Email us at freethebooks@gmail.com or IM us at our Meebo widget in the sidebar of the blog. We are here; we are building an evidence base and we are looking for virtual partners!

February 25, 2008

See you in DC!

Last year I was not able to attend the CIP's annual conference, but I've caught quite a few of them over the years. This one is special for me, however, because as the Center's Virtual Scholar, I have had the honor of participating in the planning. Kim Bonner, the Center's Executive Director, is at the helm of the planning process and has put together a great lineup of events and speakers. At the top of the list is Jamie Boyle, Duke law professor and advocate of the public domain. I am looking forward to meeting him and hearing what he has to say.

I, too, am speaking at the conference. I plan to discuss an idea I am working on as a possible dissertation topic that fits well with this year's CIP theme: Copyright Monopoly.

The lineup is widely diverse, including speakers representing content industries (Copyright Alliance, CCC), law professors and practicing lawyers, librarians and lawyer librarians, and intermediaries like OCLC and Google, among others.

The conference also features a new format for day three -- a series of roundtable discussion groups focused on what you can take back home with you to put what you have learned into practice.

Hope to see you there!

March 30, 2008

Orphan Works legislation: Round two

Congress reportedly will try to pass orphan works legislation again this session, introducing a bill as early as this week. After its March 13 hearing, at which 6 interested parties presented testimony (including the Register of Copyrights, Marybeth Peters, and representatives of the 2006 bill's most vehement opponents, free-lance photographers), the stage appears set for another try.

Molly Kleinman's take is positive; Tom Richmond's is hostile. Reportedly, the photographers have gotten concessions and are supposedly onboard, but Tom's blog post certainly doesn't suggest that it's a done deal.

I read Marybeth Peters' testimony (see link above) and she talks about some of the changes from the last bill. One that concerns me the most is the idea that the industries will define a reasonable search. I reviewed one such proposed definition, and found it daunting. It was clearly designed with other publishers in mind, given their corporate resources, and their likely intent to profit from the use of the work contributing to their willingness to spend considerable time and money chasing down every rabbit track. This does not seem like a good idea for nonprofit entities making nonprofit uses. As I commented at the time, the proposal suggested that all the rigor of adopting real human orphans should be applied to making even nonprofit uses of abandoned copyrighted works.

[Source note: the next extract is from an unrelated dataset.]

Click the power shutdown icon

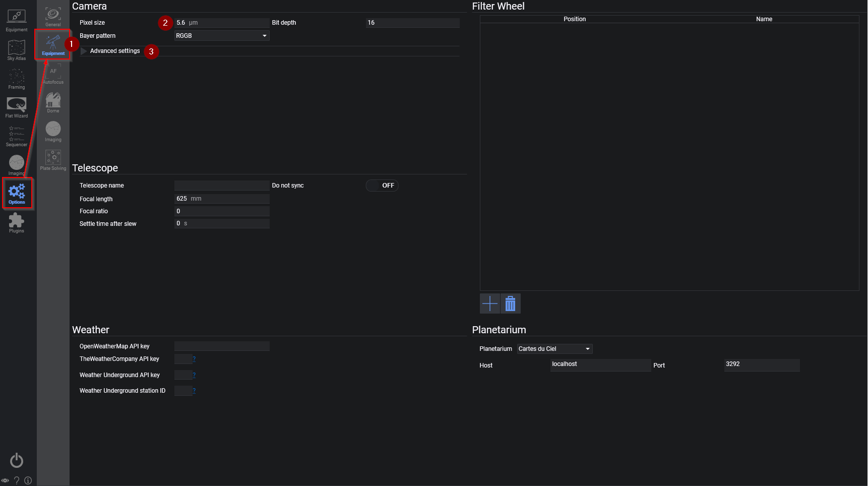(17, 460)

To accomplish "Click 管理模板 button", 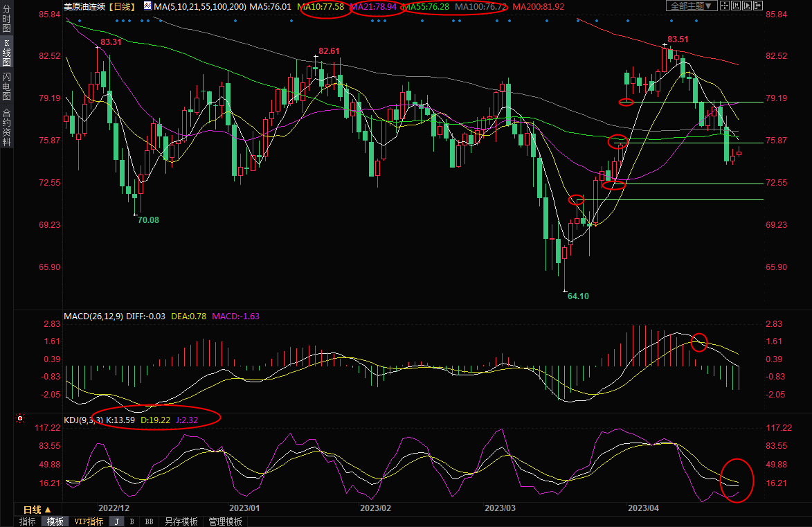I will 225,521.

Well, let's prepare ourselves. It's either going to work or it's not, but if it doesn't, the problem of orphan works is not going away.

June 11, 2008

Scattering thought across the Web

It's funny how things connect up. Since I returned home from the CIP annual Symposium on UMUC's campus, I've been reading the copyright news with little enthusiasm. I see important things going on (like the brewing ACTA storm), but I am not inspired to comment. I just seem to bounce from one discouraging topic to another. Then this morning I was clearing out some email and noticed a message with a link to an Atlantic article, The Atlantic Online | July/August 2008 | Is Google Making Us Stupid? | Nicholas Carr. The article is about the way technology can affect the actual wiring of our brains. It is fascinating reading. I really enjoyed it and I'm sure you will too. About half way through, I came across this paragraph:

When the Net absorbs a medium, that medium is re-created in the Net's image. It injects the medium's content with hyperlinks, blinking ads, and other digital gewgaws, and it surrounds the content with the content of all the other media it has absorbed. A new e-mail message, for instance, may announce its arrival as we're glancing over the latest headlines at a newspaper's site. The result is to scatter our attention and diffuse our concentration.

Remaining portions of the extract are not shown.